__Work instruction__. Return every entry exactly.

__Data section__.
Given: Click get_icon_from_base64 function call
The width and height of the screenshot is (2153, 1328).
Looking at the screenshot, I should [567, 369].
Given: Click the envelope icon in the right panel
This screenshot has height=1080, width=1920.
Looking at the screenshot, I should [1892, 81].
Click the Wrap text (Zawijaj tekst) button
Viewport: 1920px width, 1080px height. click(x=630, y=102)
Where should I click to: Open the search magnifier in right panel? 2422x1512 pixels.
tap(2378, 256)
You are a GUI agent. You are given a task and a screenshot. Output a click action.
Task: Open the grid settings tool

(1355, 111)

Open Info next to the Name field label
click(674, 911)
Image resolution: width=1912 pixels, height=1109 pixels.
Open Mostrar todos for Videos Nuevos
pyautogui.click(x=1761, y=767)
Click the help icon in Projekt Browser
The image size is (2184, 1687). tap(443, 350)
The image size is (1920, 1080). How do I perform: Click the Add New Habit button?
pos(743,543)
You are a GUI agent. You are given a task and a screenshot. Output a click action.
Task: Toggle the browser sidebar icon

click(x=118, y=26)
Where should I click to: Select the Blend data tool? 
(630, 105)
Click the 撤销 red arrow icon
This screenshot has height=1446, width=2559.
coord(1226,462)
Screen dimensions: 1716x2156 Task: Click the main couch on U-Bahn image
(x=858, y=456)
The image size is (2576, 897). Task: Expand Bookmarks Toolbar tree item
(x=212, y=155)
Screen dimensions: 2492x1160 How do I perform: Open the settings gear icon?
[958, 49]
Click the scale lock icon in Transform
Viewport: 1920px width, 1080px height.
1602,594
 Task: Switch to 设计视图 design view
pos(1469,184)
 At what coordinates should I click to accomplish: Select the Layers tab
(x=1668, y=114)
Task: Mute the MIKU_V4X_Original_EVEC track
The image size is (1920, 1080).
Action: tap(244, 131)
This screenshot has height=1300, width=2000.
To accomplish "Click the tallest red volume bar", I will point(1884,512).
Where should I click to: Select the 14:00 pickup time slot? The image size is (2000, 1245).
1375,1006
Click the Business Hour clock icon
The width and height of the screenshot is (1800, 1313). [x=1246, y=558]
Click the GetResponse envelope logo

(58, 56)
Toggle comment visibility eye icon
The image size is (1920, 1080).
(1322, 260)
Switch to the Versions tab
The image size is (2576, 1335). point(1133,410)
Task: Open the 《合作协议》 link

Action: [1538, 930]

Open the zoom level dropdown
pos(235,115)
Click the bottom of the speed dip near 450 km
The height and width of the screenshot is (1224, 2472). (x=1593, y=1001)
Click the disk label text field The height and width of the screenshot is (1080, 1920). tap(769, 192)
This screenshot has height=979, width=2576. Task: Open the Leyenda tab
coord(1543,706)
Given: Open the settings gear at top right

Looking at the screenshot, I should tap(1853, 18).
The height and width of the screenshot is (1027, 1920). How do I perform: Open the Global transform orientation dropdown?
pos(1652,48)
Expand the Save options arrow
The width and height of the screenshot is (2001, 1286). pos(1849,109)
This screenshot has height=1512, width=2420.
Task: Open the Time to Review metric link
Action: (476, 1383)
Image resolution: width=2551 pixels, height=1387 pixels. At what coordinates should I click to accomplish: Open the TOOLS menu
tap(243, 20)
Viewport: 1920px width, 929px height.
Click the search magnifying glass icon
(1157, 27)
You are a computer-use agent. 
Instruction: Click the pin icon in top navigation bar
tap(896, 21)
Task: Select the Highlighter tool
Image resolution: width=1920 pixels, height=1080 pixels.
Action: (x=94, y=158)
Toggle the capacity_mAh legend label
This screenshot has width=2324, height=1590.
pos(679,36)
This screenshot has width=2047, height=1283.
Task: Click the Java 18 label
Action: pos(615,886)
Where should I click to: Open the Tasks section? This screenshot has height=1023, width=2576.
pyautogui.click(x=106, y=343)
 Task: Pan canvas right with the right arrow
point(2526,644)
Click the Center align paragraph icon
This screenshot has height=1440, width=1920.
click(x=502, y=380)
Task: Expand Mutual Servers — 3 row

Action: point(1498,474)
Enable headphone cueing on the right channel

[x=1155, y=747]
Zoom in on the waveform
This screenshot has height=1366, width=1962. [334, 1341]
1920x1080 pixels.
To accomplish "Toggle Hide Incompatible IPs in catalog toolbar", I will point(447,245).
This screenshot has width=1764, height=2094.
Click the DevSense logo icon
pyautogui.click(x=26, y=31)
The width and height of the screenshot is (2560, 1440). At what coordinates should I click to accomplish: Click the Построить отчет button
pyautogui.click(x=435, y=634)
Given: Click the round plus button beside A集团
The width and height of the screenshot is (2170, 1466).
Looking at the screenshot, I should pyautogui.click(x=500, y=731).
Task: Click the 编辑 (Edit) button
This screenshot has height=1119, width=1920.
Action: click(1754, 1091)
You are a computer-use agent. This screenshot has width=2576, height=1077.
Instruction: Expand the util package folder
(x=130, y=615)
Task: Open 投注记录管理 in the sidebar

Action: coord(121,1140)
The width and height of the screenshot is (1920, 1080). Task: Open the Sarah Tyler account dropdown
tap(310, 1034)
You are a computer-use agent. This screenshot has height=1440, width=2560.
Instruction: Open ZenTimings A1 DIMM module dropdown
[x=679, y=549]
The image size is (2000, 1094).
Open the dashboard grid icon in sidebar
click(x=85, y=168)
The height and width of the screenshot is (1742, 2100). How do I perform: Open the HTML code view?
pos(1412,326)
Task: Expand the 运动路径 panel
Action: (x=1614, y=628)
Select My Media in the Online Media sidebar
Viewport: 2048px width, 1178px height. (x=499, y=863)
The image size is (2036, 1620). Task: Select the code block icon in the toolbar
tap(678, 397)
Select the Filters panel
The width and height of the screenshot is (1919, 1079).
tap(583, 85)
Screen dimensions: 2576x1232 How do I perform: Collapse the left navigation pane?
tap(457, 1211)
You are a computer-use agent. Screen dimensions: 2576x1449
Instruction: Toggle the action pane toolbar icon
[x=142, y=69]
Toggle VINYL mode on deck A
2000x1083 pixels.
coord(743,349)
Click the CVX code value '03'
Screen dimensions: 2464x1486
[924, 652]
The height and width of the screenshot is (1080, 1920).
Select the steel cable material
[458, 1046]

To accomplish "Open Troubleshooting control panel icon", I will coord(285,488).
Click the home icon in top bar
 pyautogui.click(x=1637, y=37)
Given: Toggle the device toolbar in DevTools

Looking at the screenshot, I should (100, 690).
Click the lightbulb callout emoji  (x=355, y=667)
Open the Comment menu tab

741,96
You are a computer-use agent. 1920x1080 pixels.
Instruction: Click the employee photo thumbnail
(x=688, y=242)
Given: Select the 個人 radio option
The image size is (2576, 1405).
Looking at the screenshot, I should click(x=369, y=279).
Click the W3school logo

__Expected output__.
Given: Click get_icon_from_base64 function call
The width and height of the screenshot is (2153, 1328).
Looking at the screenshot, I should [567, 369].
Given: Click the envelope icon in the right panel
This screenshot has height=1080, width=1920.
Looking at the screenshot, I should [1892, 81].
Click the Wrap text (Zawijaj tekst) button
Viewport: 1920px width, 1080px height. click(x=630, y=102)
Where should I click to: Open the search magnifier in right panel? 2422x1512 pixels.
tap(2378, 256)
You are a GUI agent. You are given a task and a screenshot. Output a click action.
Task: Open the grid settings tool

(1355, 111)

Open Info next to the Name field label
click(674, 911)
Image resolution: width=1912 pixels, height=1109 pixels.
Open Mostrar todos for Videos Nuevos
pyautogui.click(x=1761, y=767)
Click the help icon in Projekt Browser
The image size is (2184, 1687). tap(443, 350)
The image size is (1920, 1080). How do I perform: Click the Add New Habit button?
pos(743,543)
You are a GUI agent. You are given a task and a screenshot. Output a click action.
Task: Toggle the browser sidebar icon

click(x=118, y=26)
Where should I click to: Select the Blend data tool? 
(630, 105)
Click the 撤销 red arrow icon
This screenshot has height=1446, width=2559.
coord(1226,462)
Screen dimensions: 1716x2156 Task: Click the main couch on U-Bahn image
(x=858, y=456)
The image size is (2576, 897). Task: Expand Bookmarks Toolbar tree item
(x=212, y=155)
Screen dimensions: 2492x1160 How do I perform: Open the settings gear icon?
[958, 49]
Click the scale lock icon in Transform
Viewport: 1920px width, 1080px height.
1602,594
 Task: Switch to 设计视图 design view
pos(1469,184)
 At what coordinates should I click to accomplish: Select the Layers tab
(x=1668, y=114)
Task: Mute the MIKU_V4X_Original_EVEC track
The image size is (1920, 1080).
Action: tap(244, 131)
This screenshot has height=1300, width=2000.
To accomplish "Click the tallest red volume bar", I will point(1884,512).
Where should I click to: Select the 14:00 pickup time slot? The image size is (2000, 1245).
1375,1006
Click the Business Hour clock icon
The width and height of the screenshot is (1800, 1313). [x=1246, y=558]
Click the GetResponse envelope logo

(58, 56)
Toggle comment visibility eye icon
The image size is (1920, 1080).
(1322, 260)
Switch to the Versions tab
The image size is (2576, 1335). point(1133,410)
Task: Open the 《合作协议》 link

Action: [1538, 930]

Open the zoom level dropdown
pos(235,115)
Click the bottom of the speed dip near 450 km
The height and width of the screenshot is (1224, 2472). (x=1593, y=1001)
Click the disk label text field The height and width of the screenshot is (1080, 1920). tap(769, 192)
This screenshot has height=979, width=2576. Task: Open the Leyenda tab
coord(1543,706)
Given: Open the settings gear at top right

Looking at the screenshot, I should tap(1853, 18).
The height and width of the screenshot is (1027, 1920). How do I perform: Open the Global transform orientation dropdown?
pos(1652,48)
Expand the Save options arrow
The width and height of the screenshot is (2001, 1286). pos(1849,109)
This screenshot has height=1512, width=2420.
Task: Open the Time to Review metric link
Action: (476, 1383)
Image resolution: width=2551 pixels, height=1387 pixels. At what coordinates should I click to accomplish: Open the TOOLS menu
tap(243, 20)
Viewport: 1920px width, 929px height.
Click the search magnifying glass icon
(1157, 27)
You are a computer-use agent. 
Instruction: Click the pin icon in top navigation bar
tap(896, 21)
Task: Select the Highlighter tool
Image resolution: width=1920 pixels, height=1080 pixels.
Action: (x=94, y=158)
Toggle the capacity_mAh legend label
This screenshot has width=2324, height=1590.
pos(679,36)
This screenshot has width=2047, height=1283.
Task: Click the Java 18 label
Action: pos(615,886)
Where should I click to: Open the Tasks section? This screenshot has height=1023, width=2576.
pyautogui.click(x=106, y=343)
 Task: Pan canvas right with the right arrow
point(2526,644)
Click the Center align paragraph icon
This screenshot has height=1440, width=1920.
click(x=502, y=380)
Task: Expand Mutual Servers — 3 row

Action: point(1498,474)
Enable headphone cueing on the right channel

[x=1155, y=747]
Zoom in on the waveform
This screenshot has height=1366, width=1962. [334, 1341]
1920x1080 pixels.
To accomplish "Toggle Hide Incompatible IPs in catalog toolbar", I will point(447,245).
This screenshot has width=1764, height=2094.
Click the DevSense logo icon
pyautogui.click(x=26, y=31)
The width and height of the screenshot is (2560, 1440). At what coordinates should I click to accomplish: Click the Построить отчет button
pyautogui.click(x=435, y=634)
Given: Click the round plus button beside A集团
The width and height of the screenshot is (2170, 1466).
Looking at the screenshot, I should pyautogui.click(x=500, y=731).
Task: Click the 编辑 (Edit) button
This screenshot has height=1119, width=1920.
Action: click(1754, 1091)
You are a computer-use agent. This screenshot has width=2576, height=1077.
Instruction: Expand the util package folder
(x=130, y=615)
Task: Open 投注记录管理 in the sidebar

Action: coord(121,1140)
The width and height of the screenshot is (1920, 1080). Task: Open the Sarah Tyler account dropdown
tap(310, 1034)
You are a computer-use agent. This screenshot has height=1440, width=2560.
Instruction: Open ZenTimings A1 DIMM module dropdown
[x=679, y=549]
The image size is (2000, 1094).
Open the dashboard grid icon in sidebar
click(x=85, y=168)
The height and width of the screenshot is (1742, 2100). How do I perform: Open the HTML code view?
pos(1412,326)
Task: Expand the 运动路径 panel
Action: (x=1614, y=628)
Select My Media in the Online Media sidebar
Viewport: 2048px width, 1178px height. (x=499, y=863)
The image size is (2036, 1620). Task: Select the code block icon in the toolbar
tap(678, 397)
Select the Filters panel
The width and height of the screenshot is (1919, 1079).
tap(583, 85)
Screen dimensions: 2576x1232 How do I perform: Collapse the left navigation pane?
tap(457, 1211)
You are a computer-use agent. Screen dimensions: 2576x1449
Instruction: Toggle the action pane toolbar icon
[x=142, y=69]
Toggle VINYL mode on deck A
2000x1083 pixels.
coord(743,349)
Click the CVX code value '03'
Screen dimensions: 2464x1486
[924, 652]
The height and width of the screenshot is (1080, 1920).
Select the steel cable material
[458, 1046]

To accomplish "Open Troubleshooting control panel icon", I will coord(285,488).
Click the home icon in top bar
 pyautogui.click(x=1637, y=37)
Given: Toggle the device toolbar in DevTools

Looking at the screenshot, I should (100, 690).
Click the lightbulb callout emoji  (x=355, y=667)
Open the Comment menu tab

741,96
You are a computer-use agent. 1920x1080 pixels.
Instruction: Click the employee photo thumbnail
(x=688, y=242)
Given: Select the 個人 radio option
The image size is (2576, 1405).
Looking at the screenshot, I should click(x=369, y=279).
Click the W3school logo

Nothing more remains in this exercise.